In a study published in Cancer Epidemiology, Biomarkers & Prevention, a journal of the American Association for Cancer Research, a team of researchers from Norway tested the strength of current methods of patient de-identification in preventing re-identification of individuals from large data sets.
“Researchers typically get access to de-identified data, that is, data without any personal identifying information, such as names, addresses, and Social Security numbers. However, this may not be sufficient to protect the privacy of individuals participating in a research study,” said senior author of the study, Giske Ursin, MD, PhD, director of the Cancer Registry of Norway, Institute of Population-based Research, in an interview.
“People who have the permission to access such data sets have to abide by the laws and ethical guidelines, but there is always this concern that the data might fall into the wrong hands and be misused,” Ursin added. “As a data custodian, that’s my worst nightmare.”
K-anonymization and adding a “fuzzy factor” to scramble patient data
Ursin and colleagues used data containing 5,693,582 records from 911,510 women in the Norwegian Cervical Cancer Screening Program to test the strength of a de-identification method called k-anonymization, and another method in which a “fuzzy factor” is added. The data set included patients’ dates of birth, and cervical screening dates, results, names of the labs that ran the tests, subsequent cancer diagnoses, if any, and dates of death, if deceased.
The team assessed the re-identification risk in three different ways: First they used the original data to create a realistic data set (D1).
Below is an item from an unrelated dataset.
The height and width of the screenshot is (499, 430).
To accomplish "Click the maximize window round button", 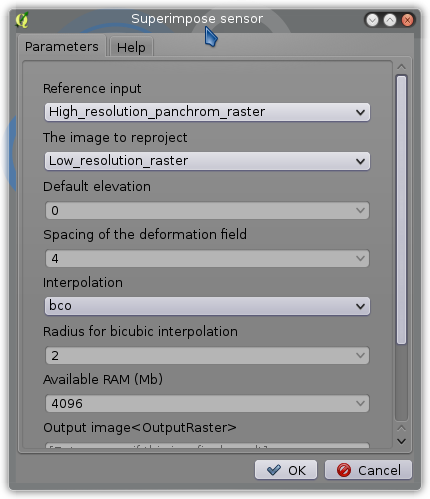I will coord(390,20).
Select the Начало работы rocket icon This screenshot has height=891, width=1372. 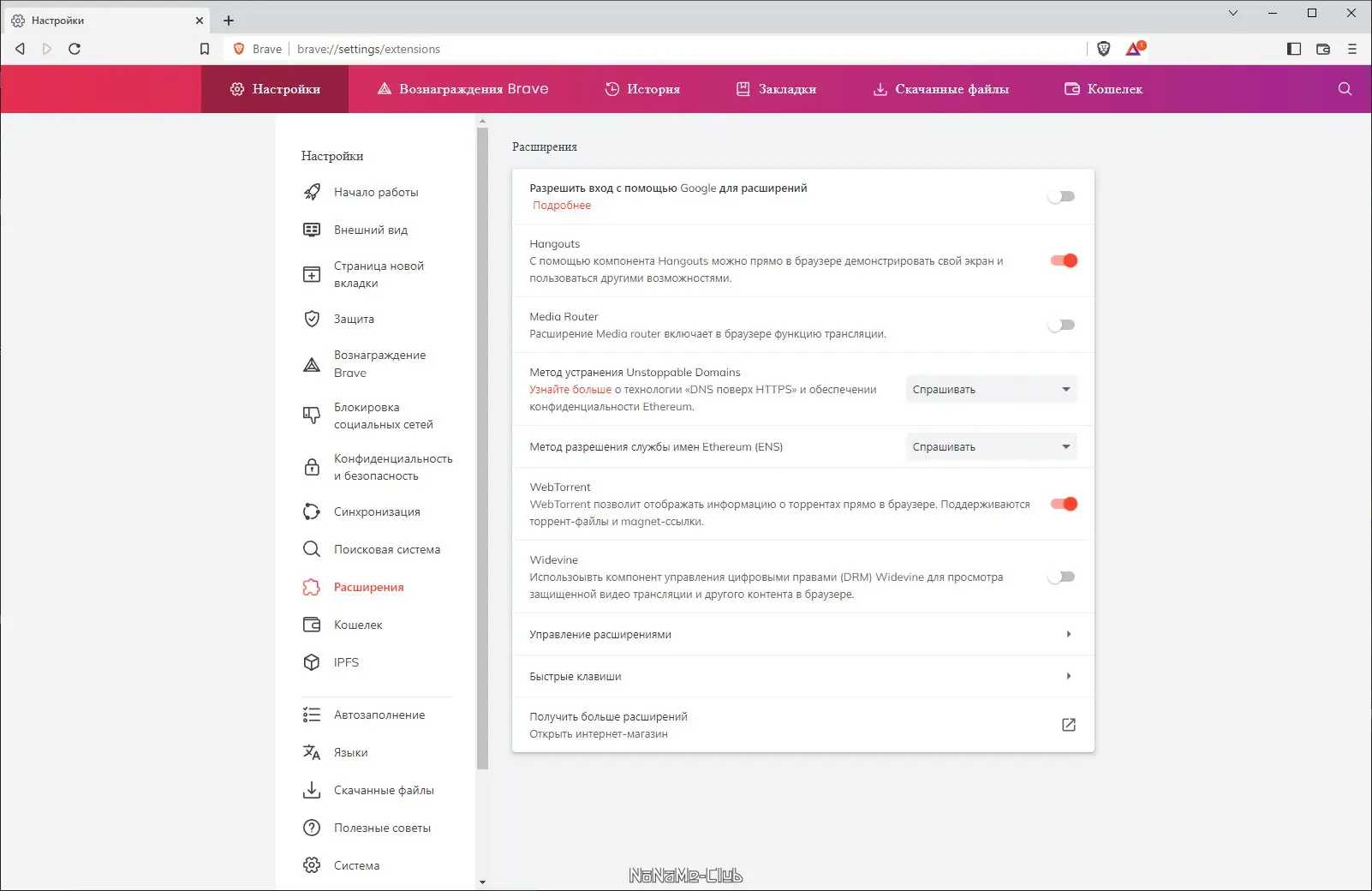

Next, they k-anonymized the data by changing all the dates in the records to the 15th of the month (D2). Collapsing the data by this method would result in having “k” number of people with the same dates in a data set.
Third, they fuzzed the data by adding a random factor between -4 to +4 months (except zero) to each month in the data set (D3). By adding a fuzzy factor to each patient’s records, the months of birth, screening, and other events are changed; however, the intervals between the procedures and the sequence of the procedures are retained, which ensures that the data set is still usable for research purposes.
The researchers found that just by changing the dates using the standard procedure of k-anonymization, they could drastically lower the chances of re-identifying most individuals in the data set.
In D1, the average risk of a prosecutor identifying a person was 97.1 percent. More than 94 percent of the patient records were unique, and therefore those patients ran the risk of being re-identified. In D2, the average risk of a prosecutor identifying a person dropped to 9.7 percent; however, 6 percent of the records were still unique and ran the risk of being re-identified.
By adding a fuzzy factor, in D3, the average risk of a prosecutor identifying a person was 9.8 percent, and 6 percent of the records ran the risk of being re-identified. This meant that there were as many unique records in D3 as in D2. However, unlike k-anonymization, scrambling the months of all records in a data set by adding a fuzzy factor would make it more difficult for a prosecutor to link a record from this data set to the records in other data sets and re-identify an individual, Ursin explained.
“Every time a research group requests permission to access a data set, data custodians should ask the question, ‘What information do they really need and what are the details that are not required to answer their research question,’ and make every effort to collapse and fuzzy the data to ensure protection of patients’ privacy,” Ursin said.